Viva o rock Gayúcho!HAHAHAHA(gargalhadas gerais!).

8:03 PM  
Blogger Alexandre Lima said...

O artigo é muito pertinente nesse momento da cena "roqueira" de POA. O referêncial musical dos 60,como se diz "já deu o que tinha que dar", pois hoje no meu entender essa gurizadinha de terno, é muito mais "pose", "estética" do que música. E musicalmente dá pra fazer um trocadilho com "es(té)(tá)tico", pois simplemente o Rock em envidência em POA, e pretensamente "alternativo", é completamente vazio de outros referênciais que não só de rock, mas de outros estilos. Sem falar que outros estilos ficam completamente marginalizados, seje dos espaços da noites e dos bares, seje da mídia, que já incopora coisas tão ruins, e a única "alternativa" é esse rock gaúcho mofado e que só faz pose, sem inteligência, e sem invetividade musical. É como eu digo ironicamente para uns amigos: "POA precisa URGENTE de um de um Movimento MangueBeat", para que se instaure a DIVERSIDADE e a multiplicidade na cena músical alternativa da cidade, quem sabe assim o rock daqui não mude um pouco... Pra melhor, e que finalmente se guarde em seus devidos ármarios os ternos mofados de uma juventude roqueira mediocre.
Porto Alegre, uma metrópole brasileira culturamente mais elevada que o resto do país?

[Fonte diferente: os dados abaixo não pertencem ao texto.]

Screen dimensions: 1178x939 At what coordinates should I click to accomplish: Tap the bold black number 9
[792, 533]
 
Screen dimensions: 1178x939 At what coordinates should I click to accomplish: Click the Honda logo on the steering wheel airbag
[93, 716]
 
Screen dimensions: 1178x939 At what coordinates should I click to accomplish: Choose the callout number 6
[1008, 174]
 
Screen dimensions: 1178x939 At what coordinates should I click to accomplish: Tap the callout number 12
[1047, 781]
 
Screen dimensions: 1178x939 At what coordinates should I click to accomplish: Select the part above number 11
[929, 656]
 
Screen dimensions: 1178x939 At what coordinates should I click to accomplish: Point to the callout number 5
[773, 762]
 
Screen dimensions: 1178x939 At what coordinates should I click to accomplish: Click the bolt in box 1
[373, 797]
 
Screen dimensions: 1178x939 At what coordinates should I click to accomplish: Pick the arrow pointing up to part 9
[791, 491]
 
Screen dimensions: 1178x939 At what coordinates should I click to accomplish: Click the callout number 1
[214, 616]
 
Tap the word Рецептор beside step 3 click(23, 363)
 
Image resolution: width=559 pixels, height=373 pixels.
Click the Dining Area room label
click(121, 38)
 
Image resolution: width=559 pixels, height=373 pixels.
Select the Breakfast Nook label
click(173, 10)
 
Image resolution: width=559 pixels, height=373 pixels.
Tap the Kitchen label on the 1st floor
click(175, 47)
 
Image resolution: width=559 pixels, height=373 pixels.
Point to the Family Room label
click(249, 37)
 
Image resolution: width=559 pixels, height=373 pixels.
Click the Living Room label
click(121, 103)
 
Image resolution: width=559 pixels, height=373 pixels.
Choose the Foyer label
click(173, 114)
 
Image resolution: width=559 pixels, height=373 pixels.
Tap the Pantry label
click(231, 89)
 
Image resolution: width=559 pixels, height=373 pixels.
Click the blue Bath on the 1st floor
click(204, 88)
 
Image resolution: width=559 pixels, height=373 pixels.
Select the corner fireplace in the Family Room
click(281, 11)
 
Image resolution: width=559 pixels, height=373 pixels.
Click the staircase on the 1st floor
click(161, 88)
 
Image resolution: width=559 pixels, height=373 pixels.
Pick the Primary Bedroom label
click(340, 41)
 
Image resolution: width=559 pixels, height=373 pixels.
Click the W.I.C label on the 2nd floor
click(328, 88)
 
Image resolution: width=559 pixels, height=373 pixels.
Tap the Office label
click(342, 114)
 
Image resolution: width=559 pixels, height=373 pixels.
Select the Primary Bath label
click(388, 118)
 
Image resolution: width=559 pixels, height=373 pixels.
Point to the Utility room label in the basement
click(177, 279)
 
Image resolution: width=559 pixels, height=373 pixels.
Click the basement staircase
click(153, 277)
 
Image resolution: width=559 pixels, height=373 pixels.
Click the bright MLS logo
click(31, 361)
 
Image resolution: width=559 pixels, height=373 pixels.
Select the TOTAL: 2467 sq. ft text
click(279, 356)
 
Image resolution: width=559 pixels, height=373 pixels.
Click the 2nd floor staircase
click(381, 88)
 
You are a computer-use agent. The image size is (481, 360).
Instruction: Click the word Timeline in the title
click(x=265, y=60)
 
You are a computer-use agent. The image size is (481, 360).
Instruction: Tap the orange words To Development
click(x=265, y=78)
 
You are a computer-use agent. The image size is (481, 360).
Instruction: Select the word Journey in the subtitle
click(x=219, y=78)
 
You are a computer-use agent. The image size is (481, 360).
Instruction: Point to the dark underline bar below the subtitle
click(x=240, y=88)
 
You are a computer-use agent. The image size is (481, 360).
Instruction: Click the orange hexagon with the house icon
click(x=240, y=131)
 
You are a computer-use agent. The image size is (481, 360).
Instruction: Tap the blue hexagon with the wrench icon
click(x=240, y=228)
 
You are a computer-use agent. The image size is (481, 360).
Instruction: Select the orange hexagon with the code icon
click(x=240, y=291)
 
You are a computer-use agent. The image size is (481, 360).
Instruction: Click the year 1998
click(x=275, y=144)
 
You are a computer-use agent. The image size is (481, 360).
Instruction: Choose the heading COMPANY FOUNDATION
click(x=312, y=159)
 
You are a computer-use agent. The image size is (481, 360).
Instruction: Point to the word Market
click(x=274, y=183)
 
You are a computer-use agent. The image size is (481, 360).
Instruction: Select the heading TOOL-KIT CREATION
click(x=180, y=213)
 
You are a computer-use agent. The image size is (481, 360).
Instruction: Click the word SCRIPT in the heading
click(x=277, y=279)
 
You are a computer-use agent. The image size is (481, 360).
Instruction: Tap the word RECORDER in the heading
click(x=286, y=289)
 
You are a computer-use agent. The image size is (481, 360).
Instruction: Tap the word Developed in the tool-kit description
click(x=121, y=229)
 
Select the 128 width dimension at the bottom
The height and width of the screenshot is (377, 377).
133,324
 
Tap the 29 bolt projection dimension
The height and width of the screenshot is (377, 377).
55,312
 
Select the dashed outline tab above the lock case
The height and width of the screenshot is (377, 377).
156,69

Um caralho!
Invertendo a frase do Gonzaguinha que virou jingle de novela: "Eu (não)acredito é (nessa) rapaziada".

4:31 PM  
Blogger renatodias said...

Acho que a gurizada de hoje deve buscar mais no rock gaúcho do que nos Beatles e nos anos 60. Buscar suas influências na MPGaúcha, no Nativismo, no cinema, literatura, teatro gaúcho, no Internacional! O gaúcho, principalmente o portoalegrense tem mania de querer ser londrino, americano, carioca, recifense, tudo menos porto- alegrense.

4:20 PM  
Anonymous Anônimo said...

Se Chico Science fosse gaúcho, teria sido repudiado pelos roqueiros, visto como bizarrice pelos fãs de música eletrônica, ignorado pela mídia e crucificado pelo MTG.